§ Work to be completed:
If a record holds a picture, omit that picture and copy everything else exactly.

====

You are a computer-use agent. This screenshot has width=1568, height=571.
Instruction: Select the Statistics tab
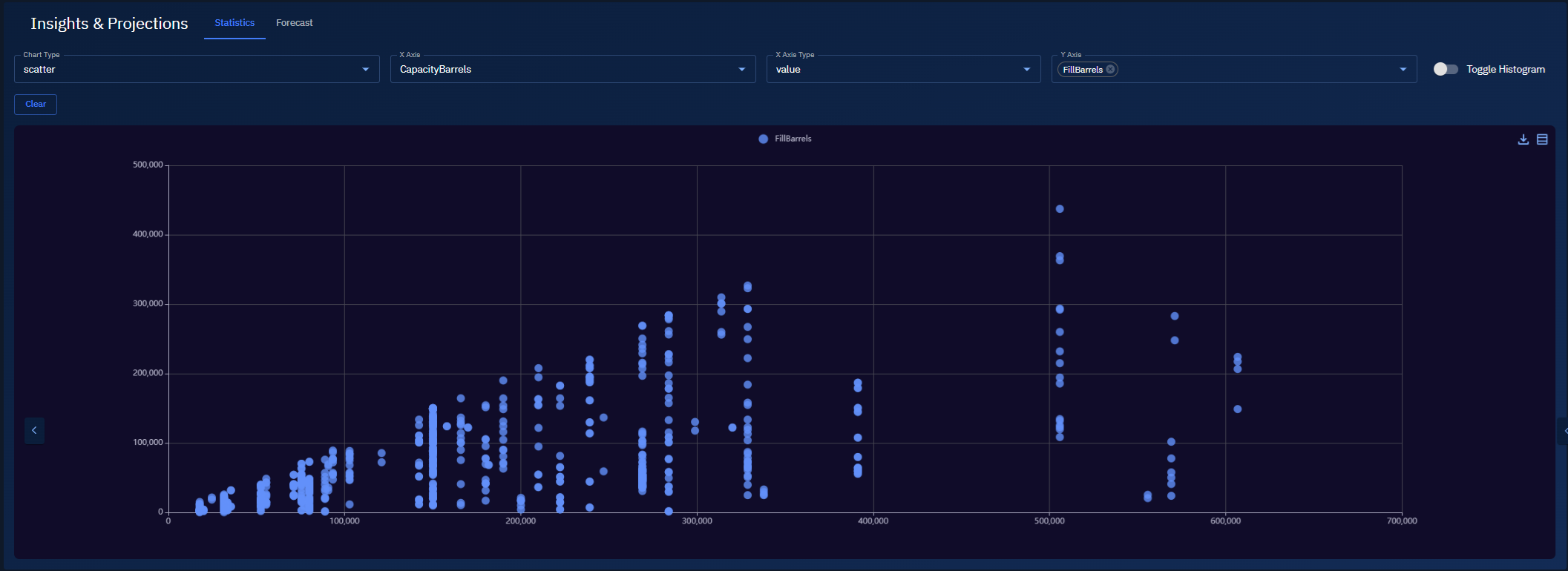234,23
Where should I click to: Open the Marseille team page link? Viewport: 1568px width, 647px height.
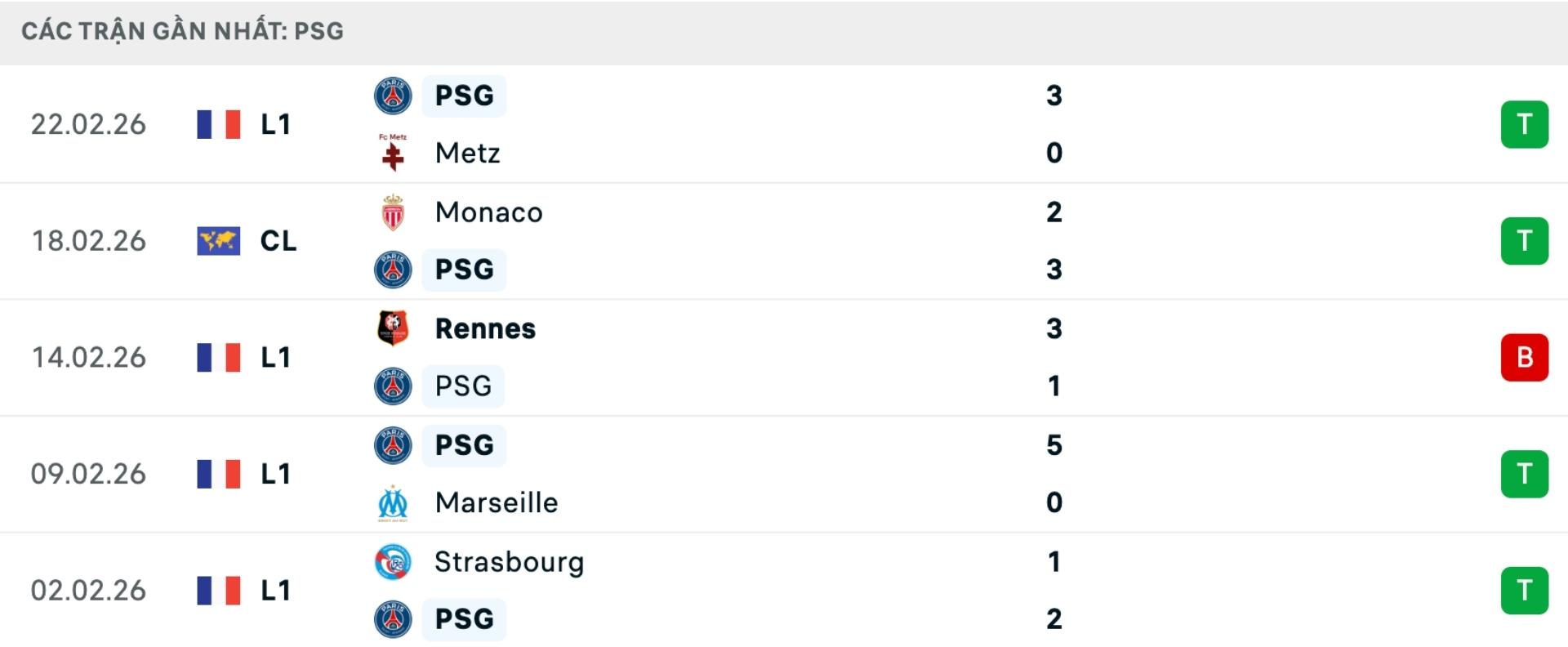click(497, 503)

====

§ Task result:
You are a computer-use agent. This screenshot has width=1568, height=571.
Instruction: Select the Statistics tab
234,23
Where should I click to: Open the Marseille team page link? Viewport: 1568px width, 647px height.
click(497, 503)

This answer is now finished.